Relative to the weighty global trends outlined above, and some more that space constraints prohibit being addressed here, regional developments play second fiddle. Yet they are of consequence to us. Zimbabwe’s political evolution in the end game of the succession to President Mugabe will have continental, never mind bilateral, ramifications. How will it impact on our domestic politics? How involved might we need to become? How would that affect regional dynamics? In particular, how will our emerging regional strategic competitor, Angola, respond?

Further afield, Nigeria holds pivotal elections at the end of next month. Will the outcome lend itself to a renewed Nigeria-South Africa strategic ‘concert’ on the African stage? How will budding Kenya-Nigeria ties factor into this? And, ultimately, how will Africa’s numerous conflicts, from potential genocide in the Central African Republic, to Jihadist incursions in north and central Mali, and stabilising Eastern Democratic Republic of the Congo, pan out? Or will the ‘Africa rising’ narrative outweigh these weightier concerns?

So we confront a complex world, from our perch at the Southern tip of Africa. What could be on our delegation’s interlocutors’ minds in Davos?

First, our structurally entrenched, low, economic growth, and a paucity of leadership to address it, is well-known. Africa is rising, but South Africa is stagnating.

Mitigating this is the substantial opportunities associated with government’s large procurement programme. But they are increasingly difficult to access, being enmeshed in local content, government procurement, and BBBEE legislative requirements. Revisions to investor protection legislation, and the associated expropriation axe hanging over foreign private security companies are additional concerns.

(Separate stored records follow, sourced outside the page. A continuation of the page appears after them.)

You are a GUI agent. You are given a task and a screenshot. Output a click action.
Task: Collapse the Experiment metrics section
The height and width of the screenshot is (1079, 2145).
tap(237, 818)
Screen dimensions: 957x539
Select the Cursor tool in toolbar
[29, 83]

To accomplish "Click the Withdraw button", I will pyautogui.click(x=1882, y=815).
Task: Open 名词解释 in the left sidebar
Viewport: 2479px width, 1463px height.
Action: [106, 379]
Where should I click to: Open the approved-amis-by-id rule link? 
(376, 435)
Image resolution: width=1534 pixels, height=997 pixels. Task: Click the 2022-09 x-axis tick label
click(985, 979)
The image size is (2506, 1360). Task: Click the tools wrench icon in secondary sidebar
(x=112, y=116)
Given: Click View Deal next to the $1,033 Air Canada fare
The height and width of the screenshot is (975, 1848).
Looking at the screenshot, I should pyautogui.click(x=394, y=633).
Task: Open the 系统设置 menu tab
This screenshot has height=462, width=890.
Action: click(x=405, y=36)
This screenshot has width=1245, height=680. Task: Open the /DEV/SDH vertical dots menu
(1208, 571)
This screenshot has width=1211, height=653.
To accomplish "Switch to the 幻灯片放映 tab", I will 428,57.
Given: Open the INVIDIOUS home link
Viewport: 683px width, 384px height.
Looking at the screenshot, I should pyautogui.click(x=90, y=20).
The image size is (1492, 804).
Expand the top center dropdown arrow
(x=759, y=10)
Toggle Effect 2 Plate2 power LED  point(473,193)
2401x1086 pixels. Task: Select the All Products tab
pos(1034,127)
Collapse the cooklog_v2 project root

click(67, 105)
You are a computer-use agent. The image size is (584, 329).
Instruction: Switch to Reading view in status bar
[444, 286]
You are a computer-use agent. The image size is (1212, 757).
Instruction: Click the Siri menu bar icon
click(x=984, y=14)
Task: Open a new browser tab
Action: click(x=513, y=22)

Second, the growing instability in some of our key state institutions will receive corridor attention. Whether labeled ‘white anting’ or state capture by the ‘nomenklatura’, it is clear that purges are being conducted. Good governance has given way to compromised governance, in conditions of structurally low growth, high unemployment, and high income inequality. Not surprisingly political risk is perceived to be rising in South Africa.

In an increasingly polarised and unstable world, South Africa has an opportunity to stand out within a broader positive outlook for the sub-continent. Unfortunately it is unlikely our delegation will be able to sell this message, much as I wish them luck.